There is an ongoing debate in the networking industry: What do you call a device that sits in front of servers to ensure high availability and accelerate traffic like the Coyote Point Equalizer? Oddly enough, the answer isn’t straightforward.

If you ask most anyone in the data center they’d call it a server load balancer, or load balancer for short. However, if you ask an industry analyst (and some vendors), they’d use the term application delivery controller or ADC. So which is it?

If you use the term “load balancer”, anyone from a server administrator to network administrator to application developer, they will likely know what you mean. They know it means some sort of appliance device that sits in front of a group of servers and distributes inbound traffic. They may even know some of the more sophisticated functions these devices can provide, such as SSL acceleration and URL parsing. They may not know the ins and outs, but typically they’ll have a pretty good idea of what a load balancer entails.
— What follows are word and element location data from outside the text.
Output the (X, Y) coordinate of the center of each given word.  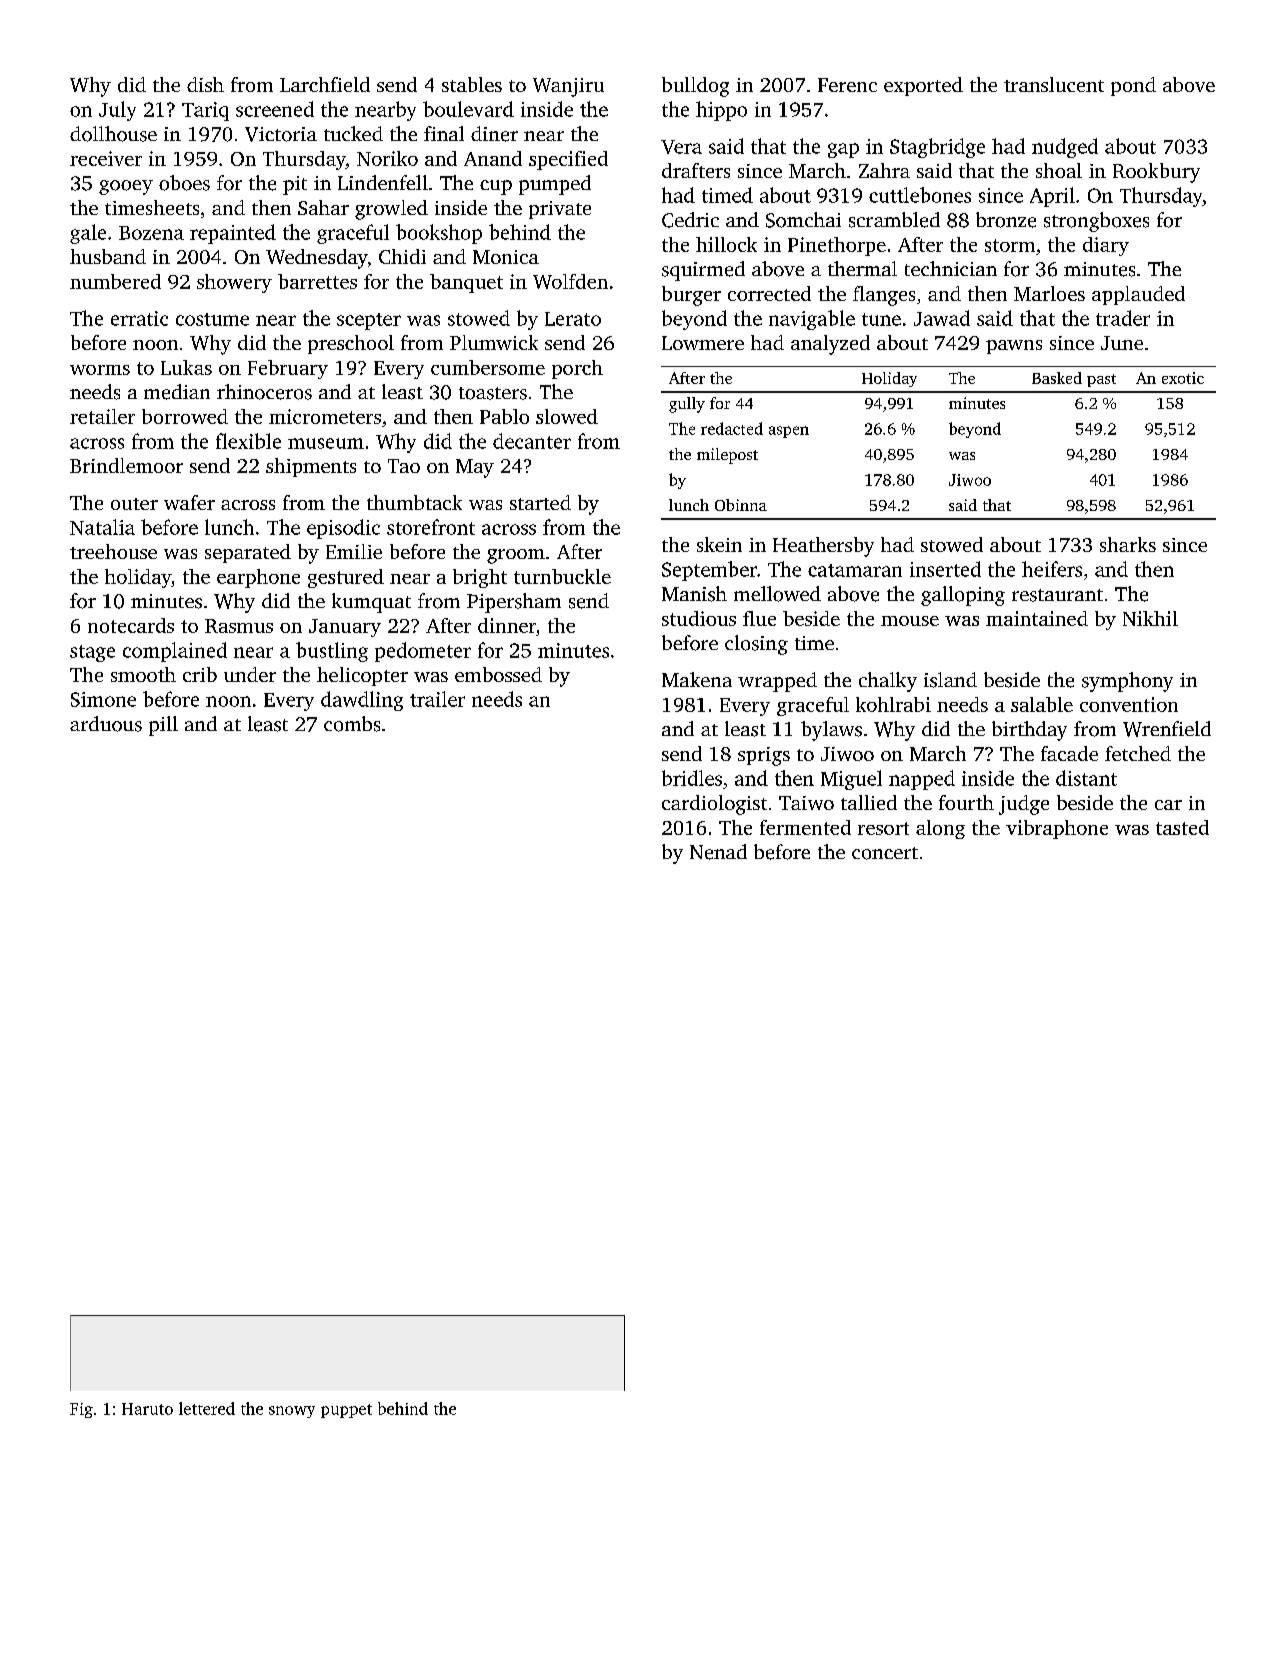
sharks (1128, 544)
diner (494, 134)
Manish (694, 594)
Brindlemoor (126, 465)
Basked (1057, 378)
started (540, 502)
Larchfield (325, 84)
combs (352, 724)
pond (1133, 86)
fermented (805, 827)
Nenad (718, 852)
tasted (1182, 827)
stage (92, 653)
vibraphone (1057, 829)
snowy (292, 1412)
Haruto (147, 1409)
Since load balancers are used in front of virtually every website, they’ve probably worked with one or at least worked in an environment where one is employed.
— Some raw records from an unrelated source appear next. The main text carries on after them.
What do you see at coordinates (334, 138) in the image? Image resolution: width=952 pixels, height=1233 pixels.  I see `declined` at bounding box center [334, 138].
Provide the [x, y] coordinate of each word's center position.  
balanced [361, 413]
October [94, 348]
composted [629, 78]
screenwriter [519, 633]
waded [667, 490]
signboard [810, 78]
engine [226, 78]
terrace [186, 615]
There are some that believe (with valid reasoning) that load balancer is an outdated term, that the current generation of devices available from Coyote Point and other vendors go beyond the load balancers that appeared in the late 1990s (Coyote Point is one of the first vendors). Where as the devices from the late ‘90s were basic Layer 4 devices, today’s devices can perform all manner of Layer 7 functionality, SSL acceleration, integrate with virtual environments, and more.
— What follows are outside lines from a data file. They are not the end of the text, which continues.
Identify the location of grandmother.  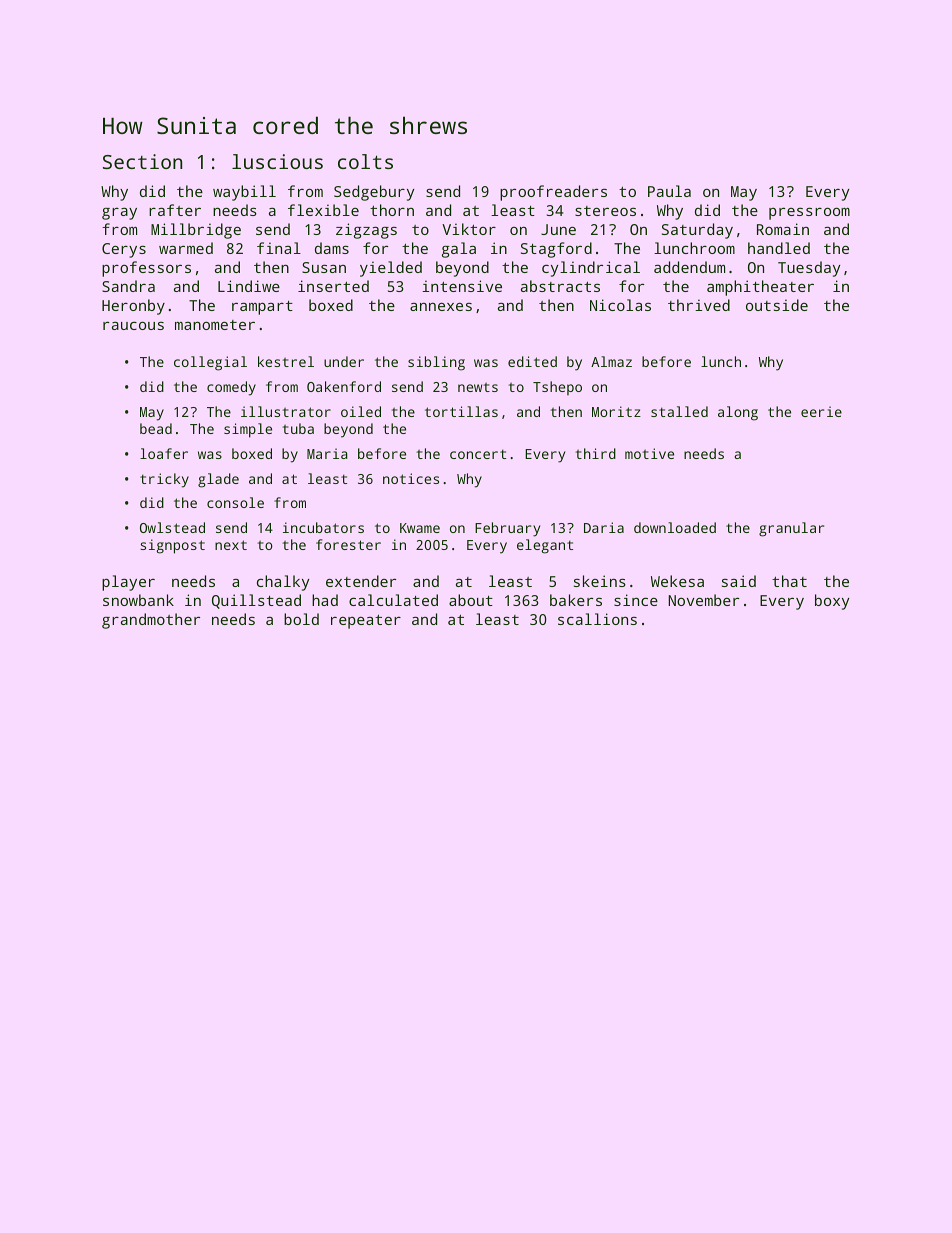
(151, 621).
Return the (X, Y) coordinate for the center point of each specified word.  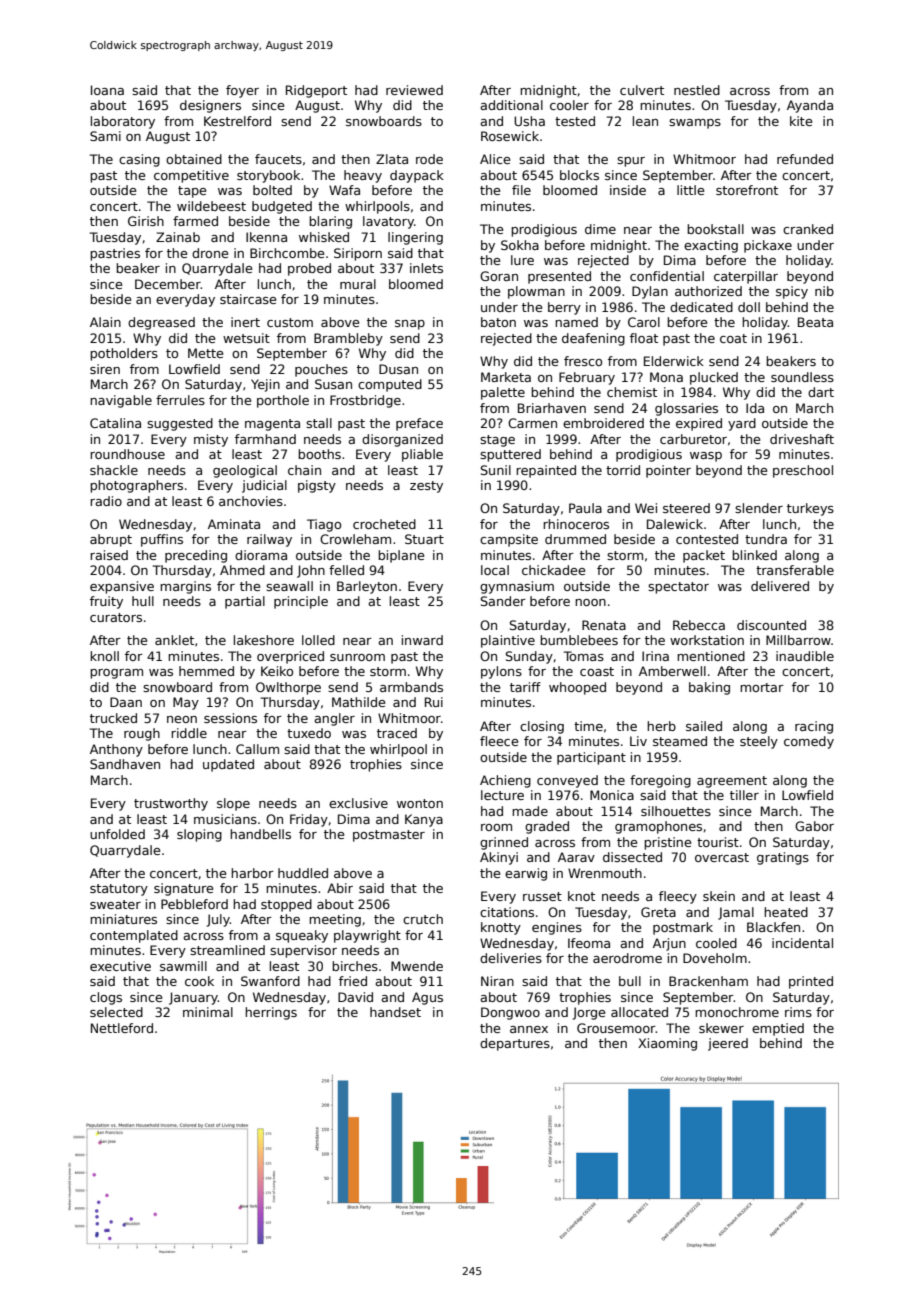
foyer (242, 91)
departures (515, 1044)
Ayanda (810, 106)
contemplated (134, 936)
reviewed (414, 90)
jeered (728, 1044)
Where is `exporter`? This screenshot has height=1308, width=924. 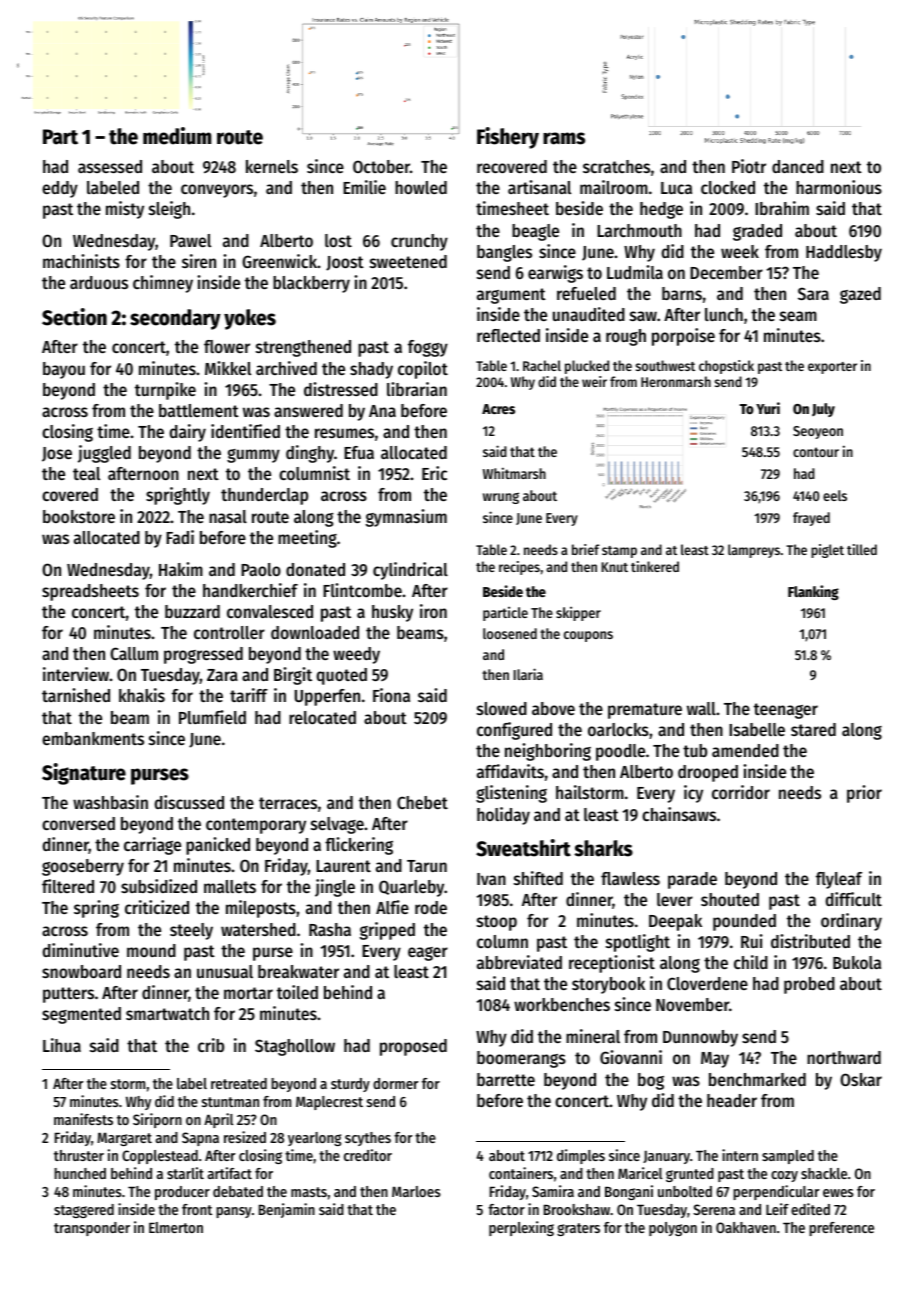
exporter is located at coordinates (832, 368).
There are others who prefer the older term load balancer. They would argue that the term application delivery controller isn’t widely known and can cause confusion in the data center as well as the marketplace. The devices of today, while far more advanced than those that came out 15 years ago, are a natural evolution of the products and still serve the basic functions (i.e. load balancing).

Certainly the term load balancer is more popular, and chances are if searched on Google it was for the term “load balancer” and not “ADC.” But ADC perhaps more accurately reflects the capabilities of our Equalizer line.

Which leads us to a conundrum: Do you call the Coyote Point Equalizer a load balancer or an application delivery controller? The name isn’t as important as the features and benefits provided. So the industry calls them both a load balancer and an ADC. No one will correct you if you use one term or the other, and vendors’ literature will often reflect both terms. Coyote Point believes that this terminology is an area where reasonable people can disagree, and the introduction of our new enterprise-class EQ/OS 10 platform architecture blurs the distinction between load balancer and application delivery controller even further.

At the end of the day it is obvious that people use the terms interchangeably. What the customer must really look at is how the technology contributes to their requirements for delivering applications. Whether you’re looking for an application delivery controller, a load balancer or simply a solution to ensure that your website is always available and responsive, Coyote Point delivers.